Quote from "Radeon 9700 OpenGL Programming and Optimization Guide.doc" from ATI OGL SDK:
To enable the optimization, the app only needs to ensure that the shader is not writing a depth value and that pixels are not being killed by the shader or by the alpha test when the depth values are being updated.According to this, the state of depth mask changes a lot. Confirmation would be welcome.

The enlightment:
================
Your rationale about HW design in which early-depth-culling requires early-depth-write (IF depth write is enabled) was very valuable, thanks for that.

Now knowing this, I think there is relatedissue with glStencilOp: when it is set to update stencil buffer (depth+stencil actually) and the KIL/Alpha is in use, then this all might turn off early-Z culling despite depth writes being disabled, am I right?



[This message has been edited by MZ (edited 02-06-2004).]

V-man
02-06-2004, 09:01 PM
Originally posted by Mezz:
Wouldn't updating the Z buffer at the end lock you out of early Z testing entirely?

If you did the Z test at the beginning for fragment A, then started running some heavy processing on it then fragment B comes along, it's the same pixel location as fragment A and it also passes the Z test (with whats in the Z buffer at the time) Then when fragment A is done and writes to the Z/colour/stencil buffer it now turns out that fragment B ought to have failed the Z test. So, when fragment B is done you either overwrite everything blindly resulting in an incorrect image or you have to do another Z test, which happens?

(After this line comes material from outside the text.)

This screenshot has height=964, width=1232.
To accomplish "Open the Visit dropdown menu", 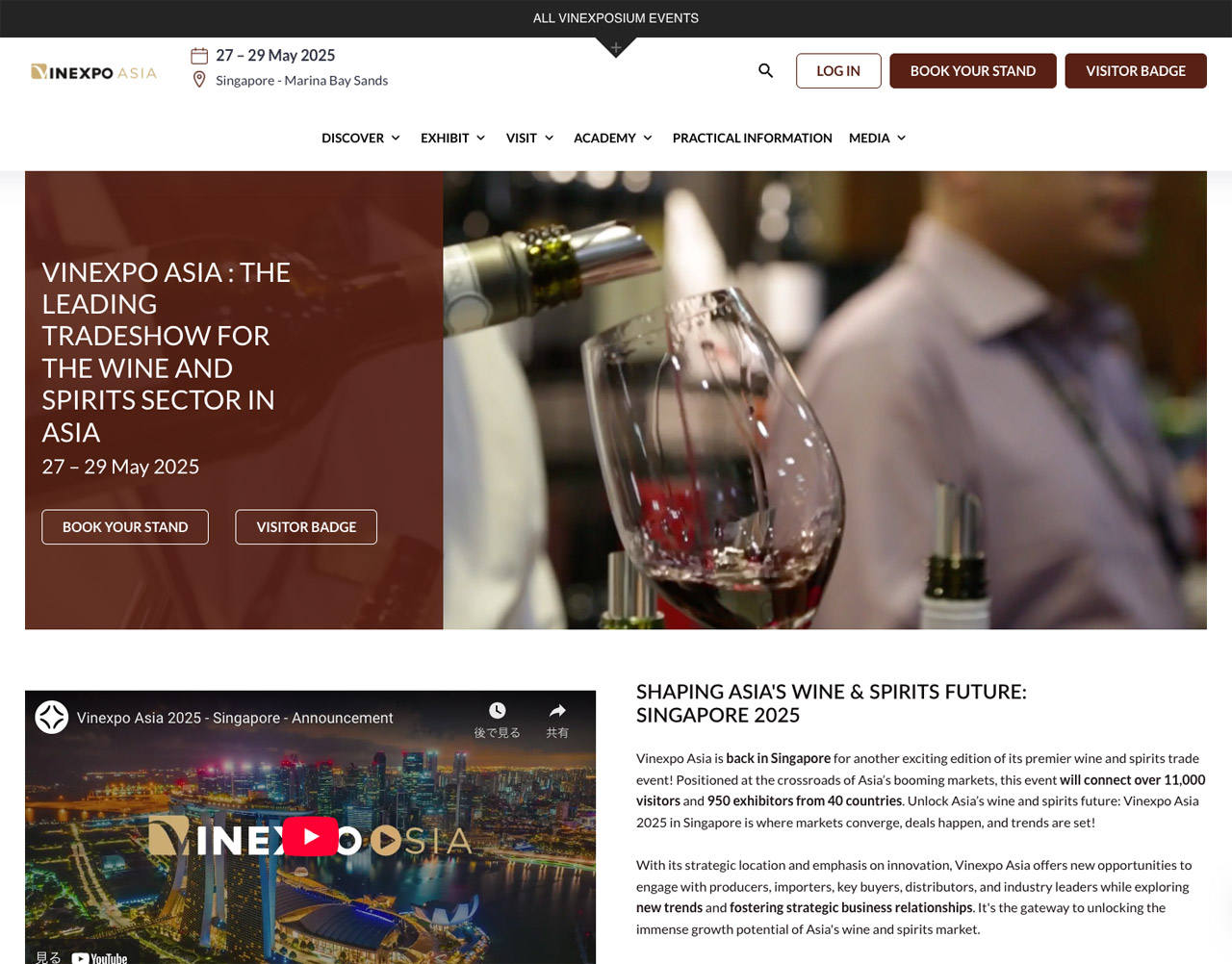I will tap(530, 138).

Is this right/wrong or am I just off ball entirely?

-Mezz

Early z-test means that instead of processing the fragment (texturing, color sum or your FP), it will first do a depth test and if your fragment fails, it gets culled, leaved a hole for another fragment.

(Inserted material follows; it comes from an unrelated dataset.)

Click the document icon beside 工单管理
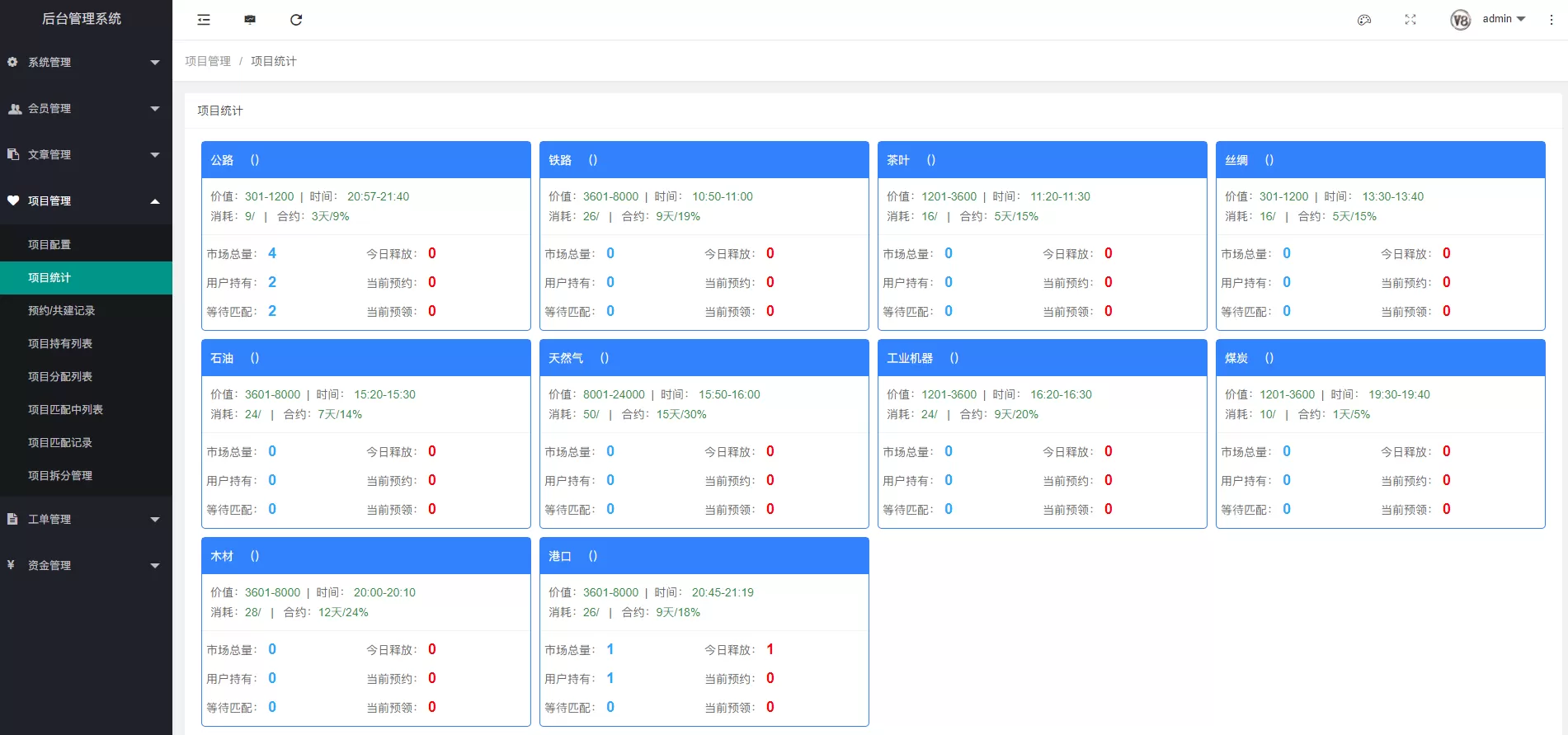This screenshot has height=735, width=1568. click(x=13, y=519)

I don't want to talk about stencil testing here cause I think this complicates the matter.

If I remember correctly, on NVidia it's depth test, then stencil, then alpha. Of course, you have to enable the testing so that they will occur.

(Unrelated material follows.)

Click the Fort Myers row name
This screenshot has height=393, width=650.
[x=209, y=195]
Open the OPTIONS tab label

Writing to the depth buffer during testing would give you a better performance I guess.
I'm not sure how big it would be though.
The GPU could cache a section of the buffer as well. I'm assuming that textures aren't the only thing that get cached.
There is always the issue of comparing fragments between each other cause I think multiple fragments could be depth tested in parallel.

The problem comes in if you are doing depth replace. In this case, the fragment must be evaluated, then depth testing can occur.
This is an obvious performance killer.